Given problem: Copy out every one of the records below word for word, changing nothing.

Records provided:
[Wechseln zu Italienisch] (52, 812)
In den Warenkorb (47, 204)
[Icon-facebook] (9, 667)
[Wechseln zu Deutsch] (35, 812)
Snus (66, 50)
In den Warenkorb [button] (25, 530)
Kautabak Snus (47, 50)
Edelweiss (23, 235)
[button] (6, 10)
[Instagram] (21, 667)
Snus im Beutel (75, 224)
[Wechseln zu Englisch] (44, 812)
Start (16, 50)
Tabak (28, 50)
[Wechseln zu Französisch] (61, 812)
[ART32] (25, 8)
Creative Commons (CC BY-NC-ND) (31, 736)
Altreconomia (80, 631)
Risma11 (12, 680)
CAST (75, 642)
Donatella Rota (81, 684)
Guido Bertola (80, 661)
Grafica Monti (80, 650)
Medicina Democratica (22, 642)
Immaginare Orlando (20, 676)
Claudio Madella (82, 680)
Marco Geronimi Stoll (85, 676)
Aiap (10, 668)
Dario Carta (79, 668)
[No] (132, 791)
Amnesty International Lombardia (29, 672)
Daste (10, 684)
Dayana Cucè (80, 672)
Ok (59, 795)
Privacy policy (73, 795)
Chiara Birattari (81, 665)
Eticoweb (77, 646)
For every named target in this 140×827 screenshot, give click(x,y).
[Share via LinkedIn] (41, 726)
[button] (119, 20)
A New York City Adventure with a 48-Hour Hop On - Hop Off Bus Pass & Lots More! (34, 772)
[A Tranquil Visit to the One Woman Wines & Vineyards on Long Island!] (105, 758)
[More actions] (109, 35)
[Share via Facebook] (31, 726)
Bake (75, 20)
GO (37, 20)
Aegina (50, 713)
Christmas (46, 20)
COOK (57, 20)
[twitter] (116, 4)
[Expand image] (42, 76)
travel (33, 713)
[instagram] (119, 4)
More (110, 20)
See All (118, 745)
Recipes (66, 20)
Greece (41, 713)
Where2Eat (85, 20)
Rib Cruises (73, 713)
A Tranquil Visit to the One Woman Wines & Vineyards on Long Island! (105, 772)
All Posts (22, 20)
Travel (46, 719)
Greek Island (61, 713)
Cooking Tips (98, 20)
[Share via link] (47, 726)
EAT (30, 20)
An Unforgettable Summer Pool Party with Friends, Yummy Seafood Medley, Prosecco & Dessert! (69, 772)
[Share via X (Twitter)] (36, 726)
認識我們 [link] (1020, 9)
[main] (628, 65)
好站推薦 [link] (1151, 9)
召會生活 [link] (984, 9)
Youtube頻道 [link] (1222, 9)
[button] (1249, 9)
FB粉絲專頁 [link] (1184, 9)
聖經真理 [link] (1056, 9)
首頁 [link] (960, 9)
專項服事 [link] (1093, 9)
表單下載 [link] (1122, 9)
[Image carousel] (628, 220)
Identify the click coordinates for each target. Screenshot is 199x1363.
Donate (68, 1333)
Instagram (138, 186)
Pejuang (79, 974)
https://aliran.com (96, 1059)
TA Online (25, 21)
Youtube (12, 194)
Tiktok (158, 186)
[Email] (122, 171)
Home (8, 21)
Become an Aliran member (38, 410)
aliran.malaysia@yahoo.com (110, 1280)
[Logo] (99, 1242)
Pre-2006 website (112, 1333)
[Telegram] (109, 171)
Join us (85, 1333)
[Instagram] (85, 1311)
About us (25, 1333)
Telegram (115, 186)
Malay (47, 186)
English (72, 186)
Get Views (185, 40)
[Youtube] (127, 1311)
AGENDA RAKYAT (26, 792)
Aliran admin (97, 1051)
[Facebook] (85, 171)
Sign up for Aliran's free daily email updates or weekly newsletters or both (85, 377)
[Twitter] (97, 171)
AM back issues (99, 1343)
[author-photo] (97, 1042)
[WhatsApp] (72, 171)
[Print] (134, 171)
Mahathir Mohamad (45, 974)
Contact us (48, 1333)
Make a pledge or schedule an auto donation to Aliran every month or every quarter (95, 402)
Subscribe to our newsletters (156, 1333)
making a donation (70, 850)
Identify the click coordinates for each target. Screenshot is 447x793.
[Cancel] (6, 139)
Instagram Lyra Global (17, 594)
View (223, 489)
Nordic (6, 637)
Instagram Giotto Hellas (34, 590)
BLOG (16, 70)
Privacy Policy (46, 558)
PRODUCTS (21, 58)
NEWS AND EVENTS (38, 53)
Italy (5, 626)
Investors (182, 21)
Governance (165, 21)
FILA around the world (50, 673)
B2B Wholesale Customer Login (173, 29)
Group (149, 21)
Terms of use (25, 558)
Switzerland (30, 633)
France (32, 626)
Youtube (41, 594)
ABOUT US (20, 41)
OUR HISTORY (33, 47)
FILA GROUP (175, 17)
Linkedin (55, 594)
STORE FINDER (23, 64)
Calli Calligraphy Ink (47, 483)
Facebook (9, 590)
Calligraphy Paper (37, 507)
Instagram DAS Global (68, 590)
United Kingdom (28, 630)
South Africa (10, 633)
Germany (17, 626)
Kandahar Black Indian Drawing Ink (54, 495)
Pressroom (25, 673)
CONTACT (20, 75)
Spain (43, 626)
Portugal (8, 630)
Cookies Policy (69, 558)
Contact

Correct result:
[Wechseln zu Italienisch] (52, 812)
In den Warenkorb (47, 204)
[Icon-facebook] (9, 667)
[Wechseln zu Deutsch] (35, 812)
Snus (66, 50)
In den Warenkorb [button] (25, 530)
Kautabak Snus (47, 50)
Edelweiss (23, 235)
[button] (6, 10)
[Instagram] (21, 667)
Snus im Beutel (75, 224)
[Wechseln zu Englisch] (44, 812)
Start (16, 50)
Tabak (28, 50)
[Wechseln zu Französisch] (61, 812)
[ART32] (25, 8)
Creative Commons (CC BY-NC-ND) (31, 736)
Altreconomia (80, 631)
Risma11 (12, 680)
CAST (75, 642)
Donatella Rota (81, 684)
Guido Bertola (80, 661)
Grafica Monti (80, 650)
Medicina Democratica (22, 642)
Immaginare Orlando (20, 676)
Claudio Madella (82, 680)
Marco Geronimi Stoll (85, 676)
Aiap (10, 668)
Dario Carta (79, 668)
[No] (132, 791)
Amnesty International Lombardia (29, 672)
Daste (10, 684)
Dayana Cucè (80, 672)
Ok (59, 795)
Privacy policy (73, 795)
Chiara Birattari (81, 665)
Eticoweb (77, 646)
For every named target in this 140×827 screenshot, give click(x,y).
[Share via LinkedIn] (41, 726)
[button] (119, 20)
A New York City Adventure with a 48-Hour Hop On - Hop Off Bus Pass & Lots More! (34, 772)
[A Tranquil Visit to the One Woman Wines & Vineyards on Long Island!] (105, 758)
[More actions] (109, 35)
[Share via Facebook] (31, 726)
Bake (75, 20)
GO (37, 20)
Aegina (50, 713)
Christmas (46, 20)
COOK (57, 20)
[twitter] (116, 4)
[Expand image] (42, 76)
travel (33, 713)
[instagram] (119, 4)
More (110, 20)
See All (118, 745)
Recipes (66, 20)
Greece (41, 713)
Where2Eat (85, 20)
Rib Cruises (73, 713)
A Tranquil Visit to the One Woman Wines & Vineyards on Long Island! (105, 772)
All Posts (22, 20)
Travel (46, 719)
Greek Island (61, 713)
Cooking Tips (98, 20)
[Share via link] (47, 726)
EAT (30, 20)
An Unforgettable Summer Pool Party with Friends, Yummy Seafood Medley, Prosecco & Dessert! (69, 772)
[Share via X (Twitter)] (36, 726)
認識我們 [link] (1020, 9)
[main] (628, 65)
好站推薦 [link] (1151, 9)
召會生活 [link] (984, 9)
Youtube頻道 [link] (1222, 9)
[button] (1249, 9)
FB粉絲專頁 [link] (1184, 9)
聖經真理 [link] (1056, 9)
首頁 [link] (960, 9)
專項服事 [link] (1093, 9)
表單下載 [link] (1122, 9)
[Image carousel] (628, 220)
Identify the click coordinates for each target. Screenshot is 199x1363.
Donate (68, 1333)
Instagram (138, 186)
Pejuang (79, 974)
https://aliran.com (96, 1059)
TA Online (25, 21)
Youtube (12, 194)
Tiktok (158, 186)
[Email] (122, 171)
Home (8, 21)
Become an Aliran member (38, 410)
aliran.malaysia@yahoo.com (110, 1280)
[Logo] (99, 1242)
Pre-2006 website (112, 1333)
[Telegram] (109, 171)
Join us (85, 1333)
[Instagram] (85, 1311)
About us (25, 1333)
Telegram (115, 186)
Malay (47, 186)
English (72, 186)
Get Views (185, 40)
[Youtube] (127, 1311)
AGENDA RAKYAT (26, 792)
Aliran admin (97, 1051)
[Facebook] (85, 171)
Sign up for Aliran's free daily email updates or weekly newsletters or both (85, 377)
[Twitter] (97, 171)
AM back issues (99, 1343)
[author-photo] (97, 1042)
[WhatsApp] (72, 171)
[Print] (134, 171)
Mahathir Mohamad (45, 974)
Contact us (48, 1333)
Make a pledge or schedule an auto donation to Aliran every month or every quarter (95, 402)
Subscribe to our newsletters (156, 1333)
making a donation (70, 850)
Identify the click coordinates for each target. Screenshot is 447x793.
[Cancel] (6, 139)
Instagram Lyra Global (17, 594)
View (223, 489)
Nordic (6, 637)
Instagram Giotto Hellas (34, 590)
BLOG (16, 70)
Privacy Policy (46, 558)
PRODUCTS (21, 58)
NEWS AND EVENTS (38, 53)
Italy (5, 626)
Investors (182, 21)
Governance (165, 21)
FILA around the world (50, 673)
B2B Wholesale Customer Login (173, 29)
Group (149, 21)
Terms of use (25, 558)
Switzerland (30, 633)
France (32, 626)
Youtube (41, 594)
ABOUT US (20, 41)
OUR HISTORY (33, 47)
FILA GROUP (175, 17)
Linkedin (55, 594)
STORE FINDER (23, 64)
Calli Calligraphy Ink (47, 483)
Facebook (9, 590)
Calligraphy Paper (37, 507)
Instagram DAS Global (68, 590)
United Kingdom (28, 630)
South Africa (10, 633)
Germany (17, 626)
Kandahar Black Indian Drawing Ink (54, 495)
Pressroom (25, 673)
CONTACT (20, 75)
Spain (43, 626)
Portugal (8, 630)
Cookies Policy (69, 558)
Contact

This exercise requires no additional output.